Owen pone cara y ojos tristes y de inmediato ríe.
“Mi español ser malo”.
“Preocupado”, aclara Tito,
sonriendo. “Se dice pre-o-cu-pa-do. Problemas aquí, problemas allá, problemas
en todos lados”.
“Los problemas existir para ser resolvidos”.
“Se dice resueltos”, vuelve a
sonreír Tito, y se inclina a coger la barra, mostrando sus bien desarrollados
glúteos al espejo. “Un momento”, se detiene. “¿Dijiste que eres psicólogo?”
“Sí, yo ser”, sonríe Owen. “Tú
poder confiar en mí tus problemas, si tú querer”.
“¿Tienes tiempo?”
“No mucho. Mi hotel terminar hoy
tres de la tarde; luego, yo ir a Collique, regresar a la capital”.
“Ah, ya te vas”.
“Porque mi dinero acabar; si yo
conseguir empleo, yo quedar”.
“Entiendo; no hay mucho que
hacer”.
Owen, entonces, se quita la
camiseta, revela su bien labrado torso lampiño, se acerca a Tito, lo abraza
fuertemente, se aproxima a su oído:
“Tú tener dos problemas: miedo,
vergüenza. Miedo paralizarte, vergüenza ocultarte. Tú creer tú no confiar en
nadie, pero la verdad es tú no confiar en ti”.

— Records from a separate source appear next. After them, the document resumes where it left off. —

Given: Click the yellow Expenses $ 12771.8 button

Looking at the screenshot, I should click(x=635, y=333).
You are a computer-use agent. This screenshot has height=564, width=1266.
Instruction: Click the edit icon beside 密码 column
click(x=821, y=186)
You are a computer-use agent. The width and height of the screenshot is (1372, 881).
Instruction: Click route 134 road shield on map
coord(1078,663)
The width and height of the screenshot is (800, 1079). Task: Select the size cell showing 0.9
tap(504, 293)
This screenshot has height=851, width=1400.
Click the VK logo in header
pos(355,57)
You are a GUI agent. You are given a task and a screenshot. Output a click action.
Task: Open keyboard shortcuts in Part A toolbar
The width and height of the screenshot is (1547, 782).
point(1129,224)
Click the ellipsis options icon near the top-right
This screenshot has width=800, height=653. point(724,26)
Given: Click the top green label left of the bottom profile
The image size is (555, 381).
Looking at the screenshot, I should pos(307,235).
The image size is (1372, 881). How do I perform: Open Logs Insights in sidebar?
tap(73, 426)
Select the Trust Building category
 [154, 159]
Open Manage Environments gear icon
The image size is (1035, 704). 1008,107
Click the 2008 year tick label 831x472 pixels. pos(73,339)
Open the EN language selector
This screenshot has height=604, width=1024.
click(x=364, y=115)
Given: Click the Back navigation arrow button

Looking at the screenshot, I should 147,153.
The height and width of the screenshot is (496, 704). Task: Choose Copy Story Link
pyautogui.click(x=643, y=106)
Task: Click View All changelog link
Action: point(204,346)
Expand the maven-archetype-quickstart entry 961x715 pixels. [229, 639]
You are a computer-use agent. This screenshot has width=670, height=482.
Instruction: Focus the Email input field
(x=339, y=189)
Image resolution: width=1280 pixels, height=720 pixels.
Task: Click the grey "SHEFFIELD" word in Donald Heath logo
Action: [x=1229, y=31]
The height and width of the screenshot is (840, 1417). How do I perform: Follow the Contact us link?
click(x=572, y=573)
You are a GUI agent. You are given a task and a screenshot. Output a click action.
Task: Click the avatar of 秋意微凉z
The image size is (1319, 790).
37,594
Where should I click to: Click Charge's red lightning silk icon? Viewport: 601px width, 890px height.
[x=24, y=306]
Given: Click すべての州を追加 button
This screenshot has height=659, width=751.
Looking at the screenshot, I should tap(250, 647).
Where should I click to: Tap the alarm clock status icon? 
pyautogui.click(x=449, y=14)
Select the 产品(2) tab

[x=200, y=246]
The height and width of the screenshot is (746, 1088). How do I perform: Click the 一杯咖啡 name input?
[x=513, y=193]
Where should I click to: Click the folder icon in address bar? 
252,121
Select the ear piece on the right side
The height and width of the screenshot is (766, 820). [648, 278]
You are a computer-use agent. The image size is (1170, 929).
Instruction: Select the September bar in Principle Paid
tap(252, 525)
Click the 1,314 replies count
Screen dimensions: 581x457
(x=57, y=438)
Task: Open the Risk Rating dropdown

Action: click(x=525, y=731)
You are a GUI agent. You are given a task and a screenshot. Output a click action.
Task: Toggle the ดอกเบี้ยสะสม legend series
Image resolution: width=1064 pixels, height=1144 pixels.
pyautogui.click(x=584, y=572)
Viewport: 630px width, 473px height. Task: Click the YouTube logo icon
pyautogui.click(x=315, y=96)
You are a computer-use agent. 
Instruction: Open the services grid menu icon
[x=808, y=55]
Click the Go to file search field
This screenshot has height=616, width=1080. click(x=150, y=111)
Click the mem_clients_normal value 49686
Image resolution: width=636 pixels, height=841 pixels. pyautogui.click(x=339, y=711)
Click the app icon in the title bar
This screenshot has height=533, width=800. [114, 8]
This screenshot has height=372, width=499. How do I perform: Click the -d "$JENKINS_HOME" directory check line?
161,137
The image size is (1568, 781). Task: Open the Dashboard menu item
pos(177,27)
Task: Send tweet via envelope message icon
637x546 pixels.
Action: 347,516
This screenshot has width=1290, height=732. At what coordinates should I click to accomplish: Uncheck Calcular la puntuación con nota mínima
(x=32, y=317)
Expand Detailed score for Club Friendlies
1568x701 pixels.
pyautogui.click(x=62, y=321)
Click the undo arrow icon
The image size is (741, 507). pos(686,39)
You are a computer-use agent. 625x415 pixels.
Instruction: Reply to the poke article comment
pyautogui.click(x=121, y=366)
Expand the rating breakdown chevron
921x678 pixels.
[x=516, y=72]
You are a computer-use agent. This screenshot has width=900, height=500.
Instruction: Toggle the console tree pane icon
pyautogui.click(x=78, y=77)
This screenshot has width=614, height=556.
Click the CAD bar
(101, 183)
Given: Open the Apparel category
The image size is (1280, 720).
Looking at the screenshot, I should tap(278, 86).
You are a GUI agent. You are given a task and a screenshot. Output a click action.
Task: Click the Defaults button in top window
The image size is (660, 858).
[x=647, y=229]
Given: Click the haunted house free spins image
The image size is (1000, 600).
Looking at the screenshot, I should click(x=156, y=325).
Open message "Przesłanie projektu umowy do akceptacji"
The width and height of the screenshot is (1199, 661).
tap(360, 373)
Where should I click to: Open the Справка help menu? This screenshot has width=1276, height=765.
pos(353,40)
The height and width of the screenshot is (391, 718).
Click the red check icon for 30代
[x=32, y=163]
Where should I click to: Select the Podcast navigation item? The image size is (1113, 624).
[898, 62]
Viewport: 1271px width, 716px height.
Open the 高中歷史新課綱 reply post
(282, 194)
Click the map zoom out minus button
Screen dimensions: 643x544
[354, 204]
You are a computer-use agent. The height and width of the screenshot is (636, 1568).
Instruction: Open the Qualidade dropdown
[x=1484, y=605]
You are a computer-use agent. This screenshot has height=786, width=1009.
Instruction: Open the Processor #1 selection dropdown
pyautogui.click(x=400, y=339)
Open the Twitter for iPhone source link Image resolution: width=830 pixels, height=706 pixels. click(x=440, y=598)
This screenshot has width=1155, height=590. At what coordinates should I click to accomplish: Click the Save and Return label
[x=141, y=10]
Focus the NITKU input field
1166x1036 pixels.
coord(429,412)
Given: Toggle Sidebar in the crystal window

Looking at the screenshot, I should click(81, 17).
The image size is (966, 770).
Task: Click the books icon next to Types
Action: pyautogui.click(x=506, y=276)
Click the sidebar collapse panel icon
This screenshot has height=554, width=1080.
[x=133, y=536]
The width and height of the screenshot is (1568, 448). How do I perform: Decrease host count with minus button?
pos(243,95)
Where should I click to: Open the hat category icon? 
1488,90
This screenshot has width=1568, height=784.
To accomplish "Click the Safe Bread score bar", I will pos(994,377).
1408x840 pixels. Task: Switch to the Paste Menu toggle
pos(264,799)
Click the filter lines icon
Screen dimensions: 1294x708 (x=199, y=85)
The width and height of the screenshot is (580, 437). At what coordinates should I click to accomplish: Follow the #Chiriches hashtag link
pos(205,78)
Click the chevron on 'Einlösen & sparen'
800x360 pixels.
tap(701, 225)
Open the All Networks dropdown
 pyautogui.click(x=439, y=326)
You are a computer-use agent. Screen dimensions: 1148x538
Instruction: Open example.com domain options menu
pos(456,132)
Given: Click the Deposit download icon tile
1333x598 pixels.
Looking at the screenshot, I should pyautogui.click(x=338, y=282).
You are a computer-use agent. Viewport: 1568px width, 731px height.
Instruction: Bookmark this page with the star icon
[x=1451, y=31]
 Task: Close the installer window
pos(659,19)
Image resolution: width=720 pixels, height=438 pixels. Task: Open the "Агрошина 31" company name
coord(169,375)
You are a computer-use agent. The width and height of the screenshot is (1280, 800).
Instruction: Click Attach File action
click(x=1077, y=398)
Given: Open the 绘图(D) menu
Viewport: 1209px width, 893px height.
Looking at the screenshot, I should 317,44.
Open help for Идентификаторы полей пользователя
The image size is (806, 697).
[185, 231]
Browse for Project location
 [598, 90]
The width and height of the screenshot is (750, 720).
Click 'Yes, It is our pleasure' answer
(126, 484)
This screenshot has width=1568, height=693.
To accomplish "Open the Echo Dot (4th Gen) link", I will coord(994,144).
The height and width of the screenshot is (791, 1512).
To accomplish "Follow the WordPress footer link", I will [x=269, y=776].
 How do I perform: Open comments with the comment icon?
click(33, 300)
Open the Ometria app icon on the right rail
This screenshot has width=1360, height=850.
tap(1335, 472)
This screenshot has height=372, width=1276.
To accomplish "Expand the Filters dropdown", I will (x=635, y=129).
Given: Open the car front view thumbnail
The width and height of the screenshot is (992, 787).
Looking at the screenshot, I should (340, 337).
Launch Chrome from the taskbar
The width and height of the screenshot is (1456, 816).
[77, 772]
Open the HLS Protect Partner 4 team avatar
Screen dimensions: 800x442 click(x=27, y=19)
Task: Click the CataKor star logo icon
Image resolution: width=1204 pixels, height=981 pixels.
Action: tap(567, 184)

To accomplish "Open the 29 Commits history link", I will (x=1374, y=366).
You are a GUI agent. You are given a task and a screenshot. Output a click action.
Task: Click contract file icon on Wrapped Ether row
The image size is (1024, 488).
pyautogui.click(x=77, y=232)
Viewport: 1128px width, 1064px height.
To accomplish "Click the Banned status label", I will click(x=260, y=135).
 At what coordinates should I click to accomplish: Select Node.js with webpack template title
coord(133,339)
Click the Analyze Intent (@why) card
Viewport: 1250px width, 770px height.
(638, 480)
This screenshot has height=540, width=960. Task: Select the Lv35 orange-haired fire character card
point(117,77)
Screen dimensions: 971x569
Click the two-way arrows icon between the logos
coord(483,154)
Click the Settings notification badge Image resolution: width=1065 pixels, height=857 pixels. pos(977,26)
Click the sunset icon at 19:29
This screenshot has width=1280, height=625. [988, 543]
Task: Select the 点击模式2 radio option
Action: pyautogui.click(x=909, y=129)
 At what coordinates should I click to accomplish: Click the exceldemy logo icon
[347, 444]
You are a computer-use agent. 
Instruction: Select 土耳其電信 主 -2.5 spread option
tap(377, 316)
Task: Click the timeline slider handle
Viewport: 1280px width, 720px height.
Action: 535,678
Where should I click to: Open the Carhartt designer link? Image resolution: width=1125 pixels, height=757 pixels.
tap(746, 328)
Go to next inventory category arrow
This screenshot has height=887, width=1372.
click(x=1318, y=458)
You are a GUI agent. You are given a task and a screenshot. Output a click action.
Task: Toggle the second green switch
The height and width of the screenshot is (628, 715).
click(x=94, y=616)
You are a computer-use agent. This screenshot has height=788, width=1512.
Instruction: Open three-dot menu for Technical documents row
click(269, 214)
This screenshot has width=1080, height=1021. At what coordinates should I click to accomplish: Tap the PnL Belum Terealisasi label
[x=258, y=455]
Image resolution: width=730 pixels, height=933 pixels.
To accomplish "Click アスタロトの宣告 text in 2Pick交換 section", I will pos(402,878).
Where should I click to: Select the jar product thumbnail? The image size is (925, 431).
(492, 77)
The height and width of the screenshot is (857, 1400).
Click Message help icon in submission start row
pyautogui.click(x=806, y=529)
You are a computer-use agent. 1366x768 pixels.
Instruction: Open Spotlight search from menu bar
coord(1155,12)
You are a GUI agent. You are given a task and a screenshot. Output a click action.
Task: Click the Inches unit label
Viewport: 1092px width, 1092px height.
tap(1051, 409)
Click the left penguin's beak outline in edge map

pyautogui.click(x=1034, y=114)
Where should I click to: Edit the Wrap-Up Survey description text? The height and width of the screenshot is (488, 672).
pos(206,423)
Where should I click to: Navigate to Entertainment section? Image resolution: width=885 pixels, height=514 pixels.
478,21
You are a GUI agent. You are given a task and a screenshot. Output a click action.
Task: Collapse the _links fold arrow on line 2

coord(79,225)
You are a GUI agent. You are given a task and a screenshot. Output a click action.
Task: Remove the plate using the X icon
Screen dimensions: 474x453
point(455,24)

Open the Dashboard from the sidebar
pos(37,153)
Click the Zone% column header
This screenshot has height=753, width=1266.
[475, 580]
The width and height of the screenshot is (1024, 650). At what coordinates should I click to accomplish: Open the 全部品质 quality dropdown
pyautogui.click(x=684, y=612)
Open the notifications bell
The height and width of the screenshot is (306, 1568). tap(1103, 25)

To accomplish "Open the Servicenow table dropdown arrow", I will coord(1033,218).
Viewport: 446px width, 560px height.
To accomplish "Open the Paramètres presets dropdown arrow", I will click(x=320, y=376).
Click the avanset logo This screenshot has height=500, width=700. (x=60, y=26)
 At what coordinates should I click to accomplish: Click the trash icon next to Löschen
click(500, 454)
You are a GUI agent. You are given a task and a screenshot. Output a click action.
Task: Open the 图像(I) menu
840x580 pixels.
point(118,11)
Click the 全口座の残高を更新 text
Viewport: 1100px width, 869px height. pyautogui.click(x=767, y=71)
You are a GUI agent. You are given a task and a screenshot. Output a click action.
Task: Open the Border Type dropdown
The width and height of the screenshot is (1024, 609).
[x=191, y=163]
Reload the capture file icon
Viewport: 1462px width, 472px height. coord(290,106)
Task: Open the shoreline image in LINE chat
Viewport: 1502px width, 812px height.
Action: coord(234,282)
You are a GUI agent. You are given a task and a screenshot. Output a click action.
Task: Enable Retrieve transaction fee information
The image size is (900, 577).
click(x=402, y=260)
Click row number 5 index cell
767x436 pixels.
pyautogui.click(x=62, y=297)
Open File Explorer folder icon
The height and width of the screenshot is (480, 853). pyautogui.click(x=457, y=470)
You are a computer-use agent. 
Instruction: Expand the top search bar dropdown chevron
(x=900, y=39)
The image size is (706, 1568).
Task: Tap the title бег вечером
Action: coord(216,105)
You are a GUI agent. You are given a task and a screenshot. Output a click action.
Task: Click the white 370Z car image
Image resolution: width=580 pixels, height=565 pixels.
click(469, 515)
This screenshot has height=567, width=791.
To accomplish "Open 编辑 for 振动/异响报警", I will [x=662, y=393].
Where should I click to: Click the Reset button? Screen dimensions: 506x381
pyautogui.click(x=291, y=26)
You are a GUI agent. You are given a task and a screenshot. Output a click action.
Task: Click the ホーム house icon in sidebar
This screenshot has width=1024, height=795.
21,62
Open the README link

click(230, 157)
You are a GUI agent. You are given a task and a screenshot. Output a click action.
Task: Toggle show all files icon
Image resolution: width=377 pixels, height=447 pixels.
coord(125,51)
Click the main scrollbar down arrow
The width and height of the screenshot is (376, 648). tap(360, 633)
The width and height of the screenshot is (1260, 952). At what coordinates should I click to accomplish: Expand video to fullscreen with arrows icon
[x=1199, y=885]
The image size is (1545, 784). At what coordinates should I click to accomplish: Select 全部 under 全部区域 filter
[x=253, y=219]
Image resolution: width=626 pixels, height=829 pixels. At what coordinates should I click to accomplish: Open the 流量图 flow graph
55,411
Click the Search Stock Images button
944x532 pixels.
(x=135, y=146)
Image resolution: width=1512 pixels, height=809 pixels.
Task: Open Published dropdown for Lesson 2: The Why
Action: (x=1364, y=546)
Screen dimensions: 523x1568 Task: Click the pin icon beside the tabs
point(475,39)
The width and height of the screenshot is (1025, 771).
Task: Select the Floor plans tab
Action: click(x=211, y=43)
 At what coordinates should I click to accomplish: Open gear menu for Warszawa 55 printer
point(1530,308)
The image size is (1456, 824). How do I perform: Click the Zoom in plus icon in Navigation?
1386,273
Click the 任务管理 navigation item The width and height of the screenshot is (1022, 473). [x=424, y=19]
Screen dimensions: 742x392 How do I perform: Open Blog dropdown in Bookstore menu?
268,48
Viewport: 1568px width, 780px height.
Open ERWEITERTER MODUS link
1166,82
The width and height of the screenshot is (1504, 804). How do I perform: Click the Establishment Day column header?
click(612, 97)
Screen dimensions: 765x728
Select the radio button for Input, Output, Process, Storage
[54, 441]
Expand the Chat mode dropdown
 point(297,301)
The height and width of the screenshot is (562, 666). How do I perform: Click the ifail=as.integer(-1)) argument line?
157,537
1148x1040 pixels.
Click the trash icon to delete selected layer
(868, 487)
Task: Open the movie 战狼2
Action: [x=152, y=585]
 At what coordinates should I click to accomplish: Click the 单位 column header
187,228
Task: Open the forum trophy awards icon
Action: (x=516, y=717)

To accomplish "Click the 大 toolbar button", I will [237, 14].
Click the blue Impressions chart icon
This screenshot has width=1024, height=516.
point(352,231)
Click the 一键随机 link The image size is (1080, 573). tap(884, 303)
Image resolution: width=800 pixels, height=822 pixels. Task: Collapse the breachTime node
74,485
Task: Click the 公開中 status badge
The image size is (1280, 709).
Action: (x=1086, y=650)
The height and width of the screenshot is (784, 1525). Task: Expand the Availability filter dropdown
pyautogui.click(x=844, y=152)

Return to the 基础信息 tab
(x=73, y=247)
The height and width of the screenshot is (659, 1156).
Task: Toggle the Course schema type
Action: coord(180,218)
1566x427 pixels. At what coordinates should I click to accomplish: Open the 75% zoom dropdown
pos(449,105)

Una paz inesperada se apodera de
Tito, llevándolo casi a los límites de la lividez.
“Abre la puerta, toma tu
bicicleta, corre, dile que tú amar y entender”, aconseja Owen. “Pero no juzgar,
así como tú no querer ser juzgado”.
Owen se separa un poco y mira los
ojos de Tito, quien ahora parece tenerlo todo más claro.